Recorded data
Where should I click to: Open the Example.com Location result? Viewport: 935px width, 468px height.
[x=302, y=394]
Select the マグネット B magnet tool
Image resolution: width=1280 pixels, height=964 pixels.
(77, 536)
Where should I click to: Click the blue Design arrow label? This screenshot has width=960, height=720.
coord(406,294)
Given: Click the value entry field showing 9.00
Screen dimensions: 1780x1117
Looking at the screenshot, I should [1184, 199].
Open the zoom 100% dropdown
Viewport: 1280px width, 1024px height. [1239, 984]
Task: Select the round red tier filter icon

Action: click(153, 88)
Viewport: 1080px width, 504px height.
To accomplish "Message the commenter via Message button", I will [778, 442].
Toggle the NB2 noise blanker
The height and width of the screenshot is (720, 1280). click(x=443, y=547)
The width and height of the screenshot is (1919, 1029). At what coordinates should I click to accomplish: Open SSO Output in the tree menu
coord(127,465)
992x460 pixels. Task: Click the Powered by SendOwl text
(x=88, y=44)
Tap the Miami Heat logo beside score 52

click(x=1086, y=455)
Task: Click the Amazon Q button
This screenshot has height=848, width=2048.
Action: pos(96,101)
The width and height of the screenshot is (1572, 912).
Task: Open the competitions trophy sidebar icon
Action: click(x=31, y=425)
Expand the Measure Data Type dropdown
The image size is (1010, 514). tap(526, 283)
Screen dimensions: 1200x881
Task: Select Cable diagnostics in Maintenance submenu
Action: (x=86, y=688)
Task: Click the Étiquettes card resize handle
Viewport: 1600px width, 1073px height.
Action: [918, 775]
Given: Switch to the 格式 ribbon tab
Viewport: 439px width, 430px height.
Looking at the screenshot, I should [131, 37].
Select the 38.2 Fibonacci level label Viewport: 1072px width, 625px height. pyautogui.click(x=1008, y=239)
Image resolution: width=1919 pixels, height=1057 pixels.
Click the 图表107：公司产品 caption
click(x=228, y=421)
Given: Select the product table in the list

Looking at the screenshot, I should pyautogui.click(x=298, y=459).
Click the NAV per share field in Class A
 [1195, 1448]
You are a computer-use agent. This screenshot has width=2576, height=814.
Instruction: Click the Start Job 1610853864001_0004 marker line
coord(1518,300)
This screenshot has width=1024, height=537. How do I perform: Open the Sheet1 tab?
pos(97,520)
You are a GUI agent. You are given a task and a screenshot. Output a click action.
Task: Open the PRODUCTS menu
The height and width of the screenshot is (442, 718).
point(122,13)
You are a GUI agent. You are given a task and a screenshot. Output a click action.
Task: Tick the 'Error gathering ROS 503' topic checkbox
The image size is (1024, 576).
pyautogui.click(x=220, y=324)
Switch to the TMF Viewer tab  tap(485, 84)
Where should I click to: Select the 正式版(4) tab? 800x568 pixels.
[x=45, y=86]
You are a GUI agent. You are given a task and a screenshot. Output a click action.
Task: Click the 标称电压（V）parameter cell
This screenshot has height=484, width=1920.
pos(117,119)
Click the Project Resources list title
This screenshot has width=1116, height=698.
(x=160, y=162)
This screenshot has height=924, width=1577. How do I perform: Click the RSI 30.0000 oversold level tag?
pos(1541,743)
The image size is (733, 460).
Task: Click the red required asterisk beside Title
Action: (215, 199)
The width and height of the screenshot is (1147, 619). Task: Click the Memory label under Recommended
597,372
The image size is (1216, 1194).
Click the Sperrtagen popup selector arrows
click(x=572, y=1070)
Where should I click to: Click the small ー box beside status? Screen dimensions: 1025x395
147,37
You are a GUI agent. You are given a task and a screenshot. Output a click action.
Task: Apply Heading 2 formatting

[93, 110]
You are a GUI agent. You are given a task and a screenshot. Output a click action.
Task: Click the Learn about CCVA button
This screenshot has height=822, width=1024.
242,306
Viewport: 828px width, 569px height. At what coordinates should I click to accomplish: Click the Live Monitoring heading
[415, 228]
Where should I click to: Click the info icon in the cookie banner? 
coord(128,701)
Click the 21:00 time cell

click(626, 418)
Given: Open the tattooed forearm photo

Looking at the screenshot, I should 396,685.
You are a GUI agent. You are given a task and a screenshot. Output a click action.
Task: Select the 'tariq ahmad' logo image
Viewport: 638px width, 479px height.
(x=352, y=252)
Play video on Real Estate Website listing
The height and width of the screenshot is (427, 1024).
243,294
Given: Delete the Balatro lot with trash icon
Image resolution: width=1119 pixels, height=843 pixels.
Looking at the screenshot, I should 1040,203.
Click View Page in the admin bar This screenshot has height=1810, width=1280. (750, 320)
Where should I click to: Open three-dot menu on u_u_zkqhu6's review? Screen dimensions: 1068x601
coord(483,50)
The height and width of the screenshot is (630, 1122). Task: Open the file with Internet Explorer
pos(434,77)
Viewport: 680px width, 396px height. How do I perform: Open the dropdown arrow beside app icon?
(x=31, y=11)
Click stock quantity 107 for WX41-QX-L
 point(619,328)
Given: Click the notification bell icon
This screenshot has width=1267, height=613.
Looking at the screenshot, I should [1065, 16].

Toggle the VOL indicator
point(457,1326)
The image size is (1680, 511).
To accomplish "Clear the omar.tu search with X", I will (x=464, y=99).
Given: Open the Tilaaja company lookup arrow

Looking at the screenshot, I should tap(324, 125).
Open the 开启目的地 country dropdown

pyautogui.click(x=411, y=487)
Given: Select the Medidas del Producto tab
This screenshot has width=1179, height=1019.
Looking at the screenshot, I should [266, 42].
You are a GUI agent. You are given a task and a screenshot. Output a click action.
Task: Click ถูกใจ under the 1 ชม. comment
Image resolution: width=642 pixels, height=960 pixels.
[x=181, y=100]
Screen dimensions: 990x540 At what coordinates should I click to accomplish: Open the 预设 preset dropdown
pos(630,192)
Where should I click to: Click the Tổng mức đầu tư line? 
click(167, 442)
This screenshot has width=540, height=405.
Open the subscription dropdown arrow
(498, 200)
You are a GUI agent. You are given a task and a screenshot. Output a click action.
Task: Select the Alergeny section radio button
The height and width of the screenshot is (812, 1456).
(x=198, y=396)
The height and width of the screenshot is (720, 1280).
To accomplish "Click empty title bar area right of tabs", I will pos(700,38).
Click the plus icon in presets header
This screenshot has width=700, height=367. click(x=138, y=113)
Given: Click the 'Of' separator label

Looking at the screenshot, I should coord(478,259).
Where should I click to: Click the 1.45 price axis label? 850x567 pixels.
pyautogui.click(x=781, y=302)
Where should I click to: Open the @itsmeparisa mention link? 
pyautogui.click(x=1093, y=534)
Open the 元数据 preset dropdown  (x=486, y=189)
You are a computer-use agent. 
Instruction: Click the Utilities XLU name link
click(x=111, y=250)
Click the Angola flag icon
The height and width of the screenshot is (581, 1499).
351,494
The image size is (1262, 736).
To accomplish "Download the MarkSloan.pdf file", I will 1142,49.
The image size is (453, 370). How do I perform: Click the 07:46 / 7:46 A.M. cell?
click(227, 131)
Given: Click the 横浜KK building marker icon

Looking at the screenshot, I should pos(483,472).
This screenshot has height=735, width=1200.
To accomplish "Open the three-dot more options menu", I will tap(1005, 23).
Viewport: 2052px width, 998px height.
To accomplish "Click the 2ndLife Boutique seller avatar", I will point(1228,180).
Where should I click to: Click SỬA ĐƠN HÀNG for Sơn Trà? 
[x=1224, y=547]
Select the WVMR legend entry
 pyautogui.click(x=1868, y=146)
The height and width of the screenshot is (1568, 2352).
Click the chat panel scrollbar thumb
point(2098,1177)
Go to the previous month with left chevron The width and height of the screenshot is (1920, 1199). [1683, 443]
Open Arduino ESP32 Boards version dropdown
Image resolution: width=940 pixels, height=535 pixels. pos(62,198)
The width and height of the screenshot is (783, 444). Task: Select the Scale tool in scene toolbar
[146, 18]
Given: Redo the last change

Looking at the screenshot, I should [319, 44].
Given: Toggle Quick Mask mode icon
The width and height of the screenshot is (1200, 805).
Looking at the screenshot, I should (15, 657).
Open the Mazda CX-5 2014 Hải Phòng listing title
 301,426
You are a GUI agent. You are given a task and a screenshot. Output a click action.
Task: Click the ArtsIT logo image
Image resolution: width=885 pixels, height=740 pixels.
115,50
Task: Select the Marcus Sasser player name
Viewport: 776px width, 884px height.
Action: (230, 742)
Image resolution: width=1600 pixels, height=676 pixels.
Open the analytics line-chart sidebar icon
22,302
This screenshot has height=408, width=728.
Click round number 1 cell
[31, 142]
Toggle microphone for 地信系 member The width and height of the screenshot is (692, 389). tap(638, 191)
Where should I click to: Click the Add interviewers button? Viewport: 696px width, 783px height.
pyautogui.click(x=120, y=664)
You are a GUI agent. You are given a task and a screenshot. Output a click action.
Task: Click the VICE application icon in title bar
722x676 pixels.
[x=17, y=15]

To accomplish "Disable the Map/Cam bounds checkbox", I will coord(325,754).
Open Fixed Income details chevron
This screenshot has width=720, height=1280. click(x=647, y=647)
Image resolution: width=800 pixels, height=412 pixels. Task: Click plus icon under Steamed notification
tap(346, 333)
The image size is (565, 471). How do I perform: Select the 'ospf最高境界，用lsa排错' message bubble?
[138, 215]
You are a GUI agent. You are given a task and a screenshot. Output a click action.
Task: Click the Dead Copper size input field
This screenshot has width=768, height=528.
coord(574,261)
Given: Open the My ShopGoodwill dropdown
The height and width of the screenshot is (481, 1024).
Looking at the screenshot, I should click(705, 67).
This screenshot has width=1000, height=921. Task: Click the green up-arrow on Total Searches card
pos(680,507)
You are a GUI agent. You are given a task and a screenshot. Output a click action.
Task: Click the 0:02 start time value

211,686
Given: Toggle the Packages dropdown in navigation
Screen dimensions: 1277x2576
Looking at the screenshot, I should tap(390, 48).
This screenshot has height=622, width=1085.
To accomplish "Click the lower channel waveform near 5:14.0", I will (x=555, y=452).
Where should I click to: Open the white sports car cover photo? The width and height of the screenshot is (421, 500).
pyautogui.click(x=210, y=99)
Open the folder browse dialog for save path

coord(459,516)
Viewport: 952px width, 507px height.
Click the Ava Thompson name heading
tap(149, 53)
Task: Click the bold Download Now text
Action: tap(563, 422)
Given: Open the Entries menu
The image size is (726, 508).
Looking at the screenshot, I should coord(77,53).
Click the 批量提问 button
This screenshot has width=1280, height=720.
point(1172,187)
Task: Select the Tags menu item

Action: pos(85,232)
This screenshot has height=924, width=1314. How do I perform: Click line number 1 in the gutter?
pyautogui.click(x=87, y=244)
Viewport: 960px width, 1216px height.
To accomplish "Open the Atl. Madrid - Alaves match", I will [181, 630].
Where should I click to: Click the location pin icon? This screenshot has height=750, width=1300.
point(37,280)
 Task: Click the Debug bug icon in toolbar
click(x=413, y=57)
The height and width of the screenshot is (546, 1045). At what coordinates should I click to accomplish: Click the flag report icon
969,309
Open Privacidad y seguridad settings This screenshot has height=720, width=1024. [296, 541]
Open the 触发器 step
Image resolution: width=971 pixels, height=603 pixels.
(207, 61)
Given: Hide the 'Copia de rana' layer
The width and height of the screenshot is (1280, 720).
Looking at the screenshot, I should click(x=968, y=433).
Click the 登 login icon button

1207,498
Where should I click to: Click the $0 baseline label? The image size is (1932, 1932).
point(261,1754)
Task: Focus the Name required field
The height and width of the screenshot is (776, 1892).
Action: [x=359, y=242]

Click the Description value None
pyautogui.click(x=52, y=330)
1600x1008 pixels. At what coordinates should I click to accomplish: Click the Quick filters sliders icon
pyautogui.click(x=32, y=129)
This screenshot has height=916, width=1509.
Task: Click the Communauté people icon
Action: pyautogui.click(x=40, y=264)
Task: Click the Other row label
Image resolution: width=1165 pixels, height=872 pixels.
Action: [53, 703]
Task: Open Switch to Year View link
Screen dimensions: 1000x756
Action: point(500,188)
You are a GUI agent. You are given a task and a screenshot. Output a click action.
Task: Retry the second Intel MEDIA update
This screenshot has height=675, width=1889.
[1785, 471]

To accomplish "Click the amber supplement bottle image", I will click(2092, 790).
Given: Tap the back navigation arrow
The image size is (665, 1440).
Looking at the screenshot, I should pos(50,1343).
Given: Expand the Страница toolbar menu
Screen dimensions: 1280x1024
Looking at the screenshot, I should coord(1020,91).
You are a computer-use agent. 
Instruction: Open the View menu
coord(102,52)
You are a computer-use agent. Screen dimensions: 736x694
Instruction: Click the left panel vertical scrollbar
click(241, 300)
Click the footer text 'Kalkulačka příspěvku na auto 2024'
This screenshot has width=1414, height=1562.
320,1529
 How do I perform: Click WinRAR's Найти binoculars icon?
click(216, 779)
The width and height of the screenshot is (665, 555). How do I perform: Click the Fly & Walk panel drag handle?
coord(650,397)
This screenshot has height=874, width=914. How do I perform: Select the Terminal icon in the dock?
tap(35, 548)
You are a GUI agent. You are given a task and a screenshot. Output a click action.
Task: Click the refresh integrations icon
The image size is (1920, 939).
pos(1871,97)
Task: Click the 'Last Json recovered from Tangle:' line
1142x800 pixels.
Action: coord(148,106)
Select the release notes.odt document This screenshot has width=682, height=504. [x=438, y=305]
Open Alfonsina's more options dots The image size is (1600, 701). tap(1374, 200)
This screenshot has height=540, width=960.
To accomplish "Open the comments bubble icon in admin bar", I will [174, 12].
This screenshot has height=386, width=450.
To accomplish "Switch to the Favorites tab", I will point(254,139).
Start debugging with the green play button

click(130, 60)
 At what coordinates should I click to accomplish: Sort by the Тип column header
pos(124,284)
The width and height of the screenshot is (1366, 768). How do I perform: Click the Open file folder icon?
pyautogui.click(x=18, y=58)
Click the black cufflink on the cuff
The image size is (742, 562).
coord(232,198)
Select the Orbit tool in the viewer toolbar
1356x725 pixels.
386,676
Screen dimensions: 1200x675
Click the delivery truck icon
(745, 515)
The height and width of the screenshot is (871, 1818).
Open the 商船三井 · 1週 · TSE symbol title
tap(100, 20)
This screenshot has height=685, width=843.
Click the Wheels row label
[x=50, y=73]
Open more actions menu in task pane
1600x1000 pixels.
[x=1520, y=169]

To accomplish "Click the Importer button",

--- TO DO ---
Your task is to gather all lines from the entries above that hold the word "admin".

--- ANSWER FOR THIS EXERCISE ---
Click View Page in the admin bar This screenshot has height=1810, width=1280. (750, 320)
To accomplish "Open the comments bubble icon in admin bar", I will [174, 12].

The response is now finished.